2018/03/22 13:38:33 [alert] 17057#0: *9 header already sent while sending response to client, client: 125.63.93.130, server: test-beta.xyz.com, request: "GET /test/ HTTP/1.1", upstream: "http://192.168.123.81:80/retailer/", host: "test-beta.xyz.com", referrer: "https://test-beta.xyz.com/test/
nginx version: nginx/1.12.2
built by gcc 4.8.5 20150623 (Red Hat 4.8.5-16) (GCC)

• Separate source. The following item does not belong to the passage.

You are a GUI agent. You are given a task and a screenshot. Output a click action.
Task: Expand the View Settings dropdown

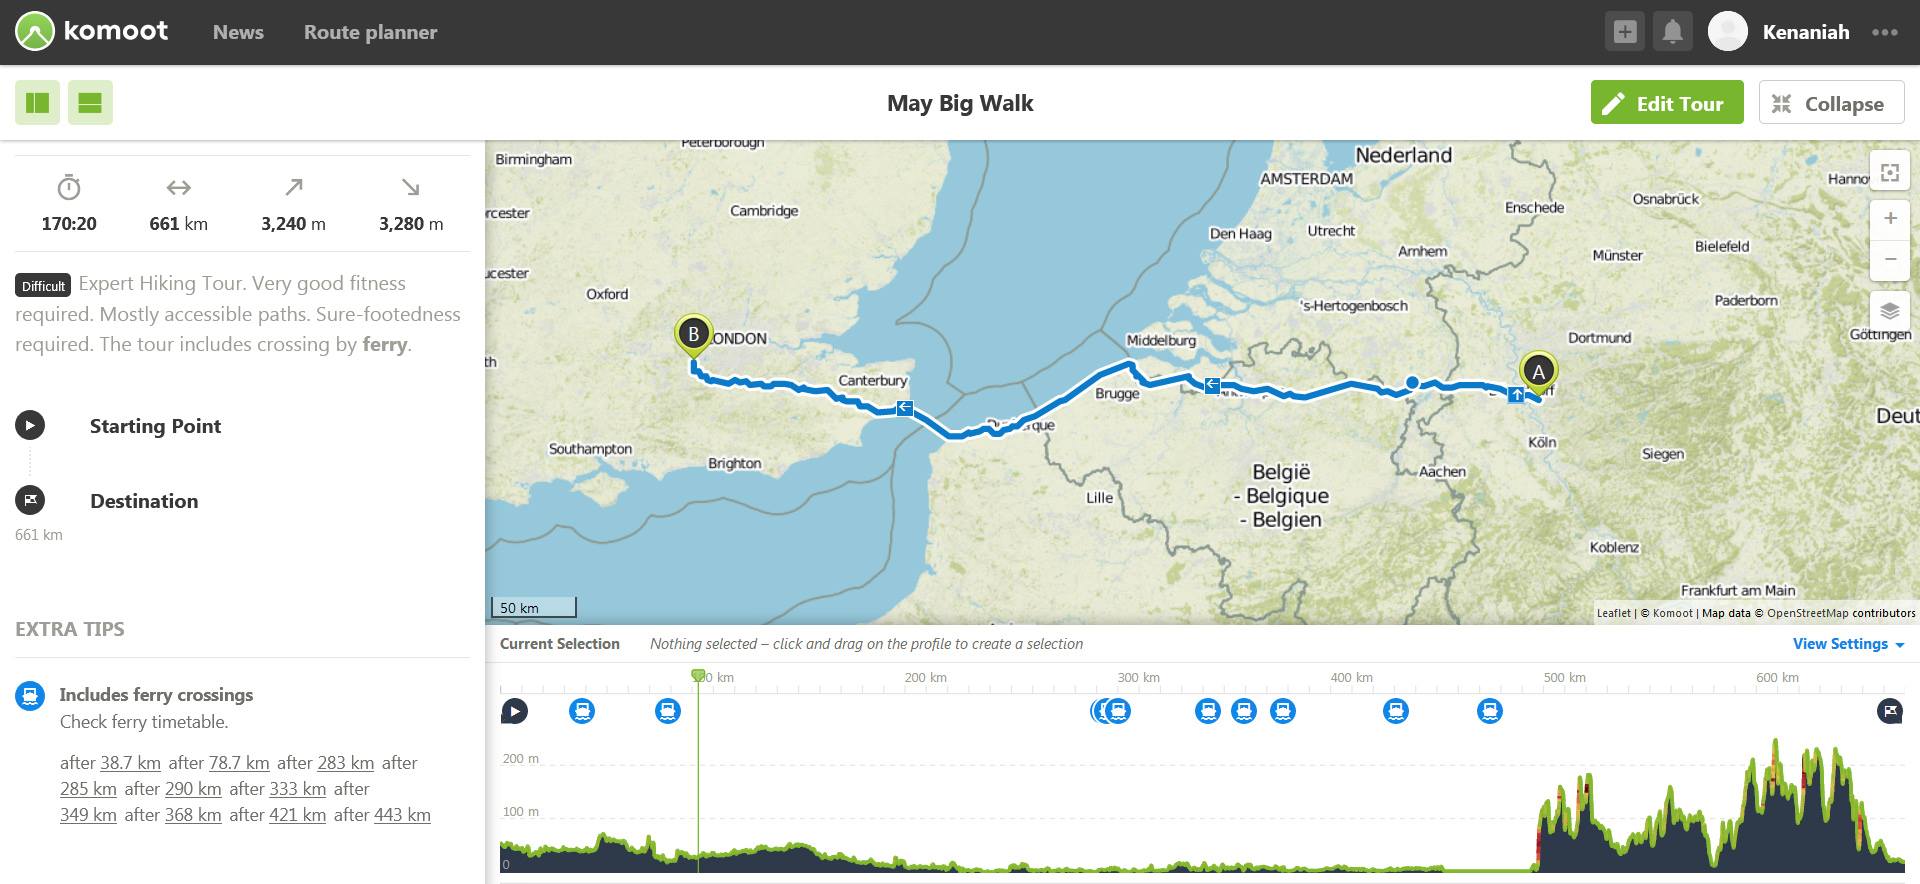tap(1848, 644)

built with OpenSSL 1.0.2k-fips 26 Jan 2017
TLS SNI support enabled
configure arguments: --prefix=/etc/nginx --sbin-path=/usr/sbin/nginx --conf-path=/etc/nginx/nginx.conf --error-log-path=/var/log/nginx/error.log --pid-path=/var/run/nginx.pid --lock-path=/var/run/nginx.lock --user=nginx --group=nginx --with-pcre-jit --with-debug --with-http_ssl_module --with-http_realip_module --add-module=/opt/ModSecurity-nginx/
git clone https://github.com/SpiderLabs/ModSecurity
https://github.com/SpiderLabs/owasp-modsecurity-crs/archive/v3.0.2.tar.gz
nginx file
location /test {
modsecurity on;
modsecurity_rules_file /etc/nginx/waf-load-config/main.conf;
if ($request_uri ~* \.(?:ico|css|js|gif|jpe?g|png|swf)$)
{
expires 30d;
}
proxy_cache backcache;
proxy_cache_revalidate on;
proxy_cache_min_uses 2;
proxy_ignore_headers X-Accel-Expires;
proxy_ignore_headers Cache-Control;
proxy_hide_header Server;
add_header X-Test-Cache $upstream_cache_status;
add_header Access-Control-Allow-Origin: https://dxjnuc5ep2kkjhnhbt.cloudfront.net;
add_header X-Frame-Options "SAMEORIGIN";
add_header X-XSS-Protection "1; mode=block";
proxy_set_header Host $host;
proxy_set_header X-Real-IP $remote_addr;
proxy_set_header X-Scheme $scheme;
proxy_set_header X-Forwarded-For $proxy_add_x_forwarded_for;
proxy_redirect off;
proxy_pass_request_headers on;
proxy_pass http://test;
}
Quick response will be really appreciated.
Thanks